*Task directions*.
Reproduce the entries, swapping every "Select" for "Choose" and leaving everything else unchanged.

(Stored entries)

----

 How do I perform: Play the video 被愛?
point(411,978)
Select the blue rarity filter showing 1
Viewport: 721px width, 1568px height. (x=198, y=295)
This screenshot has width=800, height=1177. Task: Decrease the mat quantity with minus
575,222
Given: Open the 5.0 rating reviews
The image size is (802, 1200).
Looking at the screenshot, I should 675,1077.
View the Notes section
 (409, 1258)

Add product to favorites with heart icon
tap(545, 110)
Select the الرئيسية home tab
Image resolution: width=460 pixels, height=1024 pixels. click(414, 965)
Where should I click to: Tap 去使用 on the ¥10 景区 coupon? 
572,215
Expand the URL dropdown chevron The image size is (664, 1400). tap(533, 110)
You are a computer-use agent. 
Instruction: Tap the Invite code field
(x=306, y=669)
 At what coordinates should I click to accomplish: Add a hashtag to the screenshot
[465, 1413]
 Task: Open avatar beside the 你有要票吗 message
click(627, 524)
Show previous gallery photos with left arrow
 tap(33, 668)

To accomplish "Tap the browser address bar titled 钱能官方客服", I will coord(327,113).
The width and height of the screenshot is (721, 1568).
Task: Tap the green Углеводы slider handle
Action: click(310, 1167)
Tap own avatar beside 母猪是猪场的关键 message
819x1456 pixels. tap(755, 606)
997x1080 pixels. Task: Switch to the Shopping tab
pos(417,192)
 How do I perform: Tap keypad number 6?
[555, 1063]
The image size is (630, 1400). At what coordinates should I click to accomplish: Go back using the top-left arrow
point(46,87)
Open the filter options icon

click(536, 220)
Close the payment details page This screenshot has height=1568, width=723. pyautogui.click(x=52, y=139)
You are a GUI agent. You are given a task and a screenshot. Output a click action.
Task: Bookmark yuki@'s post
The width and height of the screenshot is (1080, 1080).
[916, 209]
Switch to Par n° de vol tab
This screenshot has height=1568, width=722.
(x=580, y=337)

----

*Answer below*.
 How do I perform: Play the video 被愛?
point(411,978)
Choose the blue rarity filter showing 1
Viewport: 721px width, 1568px height. (x=198, y=295)
This screenshot has width=800, height=1177. Task: Decrease the mat quantity with minus
575,222
Given: Open the 5.0 rating reviews
The image size is (802, 1200).
Looking at the screenshot, I should 675,1077.
View the Notes section
 (409, 1258)

Add product to favorites with heart icon
tap(545, 110)
Choose the الرئيسية home tab
Image resolution: width=460 pixels, height=1024 pixels. click(414, 965)
Where should I click to: Tap 去使用 on the ¥10 景区 coupon? 
572,215
Expand the URL dropdown chevron The image size is (664, 1400). tap(533, 110)
You are a computer-use agent. 
Instruction: Tap the Invite code field
(x=306, y=669)
 At what coordinates should I click to accomplish: Add a hashtag to the screenshot
[465, 1413]
 Task: Open avatar beside the 你有要票吗 message
click(627, 524)
Show previous gallery photos with left arrow
 tap(33, 668)

To accomplish "Tap the browser address bar titled 钱能官方客服", I will coord(327,113).
The width and height of the screenshot is (721, 1568).
Task: Tap the green Углеводы slider handle
Action: click(310, 1167)
Tap own avatar beside 母猪是猪场的关键 message
819x1456 pixels. tap(755, 606)
997x1080 pixels. Task: Switch to the Shopping tab
pos(417,192)
 How do I perform: Tap keypad number 6?
[555, 1063]
The image size is (630, 1400). At what coordinates should I click to accomplish: Go back using the top-left arrow
point(46,87)
Open the filter options icon

click(536, 220)
Close the payment details page This screenshot has height=1568, width=723. pyautogui.click(x=52, y=139)
You are a GUI agent. You are given a task and a screenshot. Output a click action.
Task: Bookmark yuki@'s post
The width and height of the screenshot is (1080, 1080).
[916, 209]
Switch to Par n° de vol tab
This screenshot has height=1568, width=722.
(x=580, y=337)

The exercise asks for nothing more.